Tú los has bendecido y multiplicado, los has colmado de alegría. Es una fiesta
ante ti como en un día de siega, es la alegría de los que reparten el botín.
Pues el yugo que soportaban y la vara sobre sus espaldas, el látigo de su
capataz, tú los quiebras como en el día de Madián. Los zapatos que hacían
retumbar la tierra y los mantos manchados de sangre van a ser quemados: el
fuego los devorará” (Is. 9,1-4)
Por muchas décadas el país y el
pueblo caminó en la oscuridad de los feudos, en las veredas de los cafetales,
algodonales y cañales; habitábamos en el país de la oscuridad y de los
escuadrones de la muerte, de la desnutrición, la ignorancia y el olvido.
Ignominia nunca más; nos has liberado del yugo oligárquico, del reclutamiento forzoso,
del sometimiento de los capataces en las fincas; las botas lustradas de los
militares y sus dictaduras hacían retumbar toda la tierra de América Latina;
los muros fueron nuestras pizarras y nuestras voces; la tierra y los mantos de
sus banquetes manchados de sangre inocente y trabajadora fueron quemados. Las manifestaciones
y la toma de las iglesias quebraban el silencio de su hipocresía cristiana. El
fuego de tu justicia y el fuego redimido de nuestra dignidad, abrieron las
puertas de la libertad y la democracia a fuerza de martillos y yunques.
Dios nos ha invitado, desde
siempre, “a toda la humanidad a asumir como propio el proyecto del Reino, de
retarle, en libertad y sinceridad, a una manera nueva ser hombre y mujer, de
ser creación y sociedad”, Isaías también tiene sueños, tiene utopías, como ser
humano aspira a “Un Más” de la realidad, Dios ve y escucha la realidad de su
pueblo y nos da una misión a aquellos y aquellas que sin dejar de ser pueblo
tenemos la responsabilidad de conducirlo a un Proyecto de Nación: “En el momento oportuno te atendí, al día de
la salvación, te socorrí. Quise que fueras la alianza del pueblo, que
reconstruyeras el país, y entregaras a sus dueños las propiedades destruidas. Dirás
a los prisioneros: « ¡Salgan!», a los que están en la oscuridad: «Salgan a la
luz.» A lo largo del camino pastarán y no les faltará el pasto ni en los cerros
pelados. No padecerán hambre ni sed, y no estarán expuestos al viento quemante
ni al sol; pues el que se compadece de ellos los guiará y los llevará hasta
donde están las vertientes de agua. Haré caminos a través de las montañas y
pavimentaré los senderos… Y ahora
vuelven del país lejano, otros del norte y del oeste, aquéllos del sur de
Egipto. Cuando tu madre te olvide
¡Cielos, griten de alegría! ¡Tierra, alégrate! Cerros, salten y canten
de gozo porque Yavé ha consolado a su pueblo y se ha compadecido de los afligidos
(Is. 49, 8-13). Dios nos cubrió con sus mantos, unos de tierra, otros de
noche; unos de clandestinaje, otros de silencio combativo. Dios amó a sus hijos
e hijas e hizo menos inhumana la
matanza, forzando con su aliento la paz y los acuerdos.

* _DATOS PROPORCIONADOS_:
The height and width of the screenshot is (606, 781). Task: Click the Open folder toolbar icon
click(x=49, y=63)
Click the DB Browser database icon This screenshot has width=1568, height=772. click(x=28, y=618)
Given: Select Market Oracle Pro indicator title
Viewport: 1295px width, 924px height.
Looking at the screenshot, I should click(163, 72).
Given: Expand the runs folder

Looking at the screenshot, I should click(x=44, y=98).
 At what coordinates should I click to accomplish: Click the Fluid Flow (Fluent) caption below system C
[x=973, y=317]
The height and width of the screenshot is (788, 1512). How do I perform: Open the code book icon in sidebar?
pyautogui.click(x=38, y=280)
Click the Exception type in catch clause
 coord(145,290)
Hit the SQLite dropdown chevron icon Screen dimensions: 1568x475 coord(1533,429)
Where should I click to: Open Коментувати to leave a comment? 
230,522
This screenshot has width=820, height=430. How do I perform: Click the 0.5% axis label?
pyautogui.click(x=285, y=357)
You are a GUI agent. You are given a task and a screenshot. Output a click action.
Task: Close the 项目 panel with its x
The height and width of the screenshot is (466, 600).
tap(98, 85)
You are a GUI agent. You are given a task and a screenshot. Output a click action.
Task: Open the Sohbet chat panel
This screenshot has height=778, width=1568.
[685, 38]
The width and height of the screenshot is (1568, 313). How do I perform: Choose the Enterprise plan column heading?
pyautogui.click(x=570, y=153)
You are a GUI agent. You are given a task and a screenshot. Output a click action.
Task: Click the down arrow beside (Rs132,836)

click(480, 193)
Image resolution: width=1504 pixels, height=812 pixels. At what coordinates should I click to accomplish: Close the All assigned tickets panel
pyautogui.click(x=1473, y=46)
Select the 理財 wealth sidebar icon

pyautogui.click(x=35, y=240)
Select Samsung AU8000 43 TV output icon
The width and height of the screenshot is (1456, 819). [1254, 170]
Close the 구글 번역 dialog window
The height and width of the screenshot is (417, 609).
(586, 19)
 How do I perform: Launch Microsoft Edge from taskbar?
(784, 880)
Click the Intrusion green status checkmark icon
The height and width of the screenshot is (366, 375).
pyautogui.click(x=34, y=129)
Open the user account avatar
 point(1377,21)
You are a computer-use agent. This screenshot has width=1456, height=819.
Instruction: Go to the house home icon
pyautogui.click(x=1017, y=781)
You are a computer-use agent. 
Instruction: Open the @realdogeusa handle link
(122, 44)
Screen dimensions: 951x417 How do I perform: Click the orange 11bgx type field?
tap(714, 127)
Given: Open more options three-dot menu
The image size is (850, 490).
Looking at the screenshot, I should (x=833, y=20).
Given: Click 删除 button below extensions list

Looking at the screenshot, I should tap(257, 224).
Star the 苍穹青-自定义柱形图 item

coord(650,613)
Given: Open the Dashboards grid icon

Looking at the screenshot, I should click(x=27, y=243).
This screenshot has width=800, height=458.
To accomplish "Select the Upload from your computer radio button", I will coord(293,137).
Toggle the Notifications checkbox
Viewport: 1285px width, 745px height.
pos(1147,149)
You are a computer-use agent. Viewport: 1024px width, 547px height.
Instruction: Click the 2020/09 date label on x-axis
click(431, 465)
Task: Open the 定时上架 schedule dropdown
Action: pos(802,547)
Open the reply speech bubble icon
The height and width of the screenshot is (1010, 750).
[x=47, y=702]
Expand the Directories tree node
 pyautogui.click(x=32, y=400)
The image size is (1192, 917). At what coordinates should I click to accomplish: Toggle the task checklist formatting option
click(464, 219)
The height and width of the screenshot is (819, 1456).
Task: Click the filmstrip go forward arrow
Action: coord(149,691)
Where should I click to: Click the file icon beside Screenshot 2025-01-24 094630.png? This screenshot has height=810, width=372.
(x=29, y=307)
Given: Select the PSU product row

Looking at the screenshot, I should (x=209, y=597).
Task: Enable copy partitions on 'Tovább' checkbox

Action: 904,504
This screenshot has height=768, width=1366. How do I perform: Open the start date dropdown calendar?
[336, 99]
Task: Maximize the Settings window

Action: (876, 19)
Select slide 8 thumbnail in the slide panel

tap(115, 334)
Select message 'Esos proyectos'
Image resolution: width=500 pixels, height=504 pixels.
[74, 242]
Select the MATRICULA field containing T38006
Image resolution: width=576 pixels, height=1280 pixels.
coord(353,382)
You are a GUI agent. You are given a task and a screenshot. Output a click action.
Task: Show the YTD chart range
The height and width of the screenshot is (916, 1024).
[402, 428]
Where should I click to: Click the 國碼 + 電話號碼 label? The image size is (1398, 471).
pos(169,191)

* _TAREA A REALIZAR_:
Contesta estas preguntas con la información del fragmento.
(a) ¿Por las veredas de qué cultivos caminó el pueblo durante muchas décadas?
(b) ¿Qué quebraba el silencio de la hipocresía cristiana?
(c) ¿De qué eran los mantos con que Dios cubrió al pueblo?

* _EL RESULTADO_:
(a) De los cafetales, algodonales y cañales.
(b) Las manifestaciones y la toma de las iglesias.
(c) Unos de tierra, otros de noche; unos de clandestinaje, otros de silencio combativo.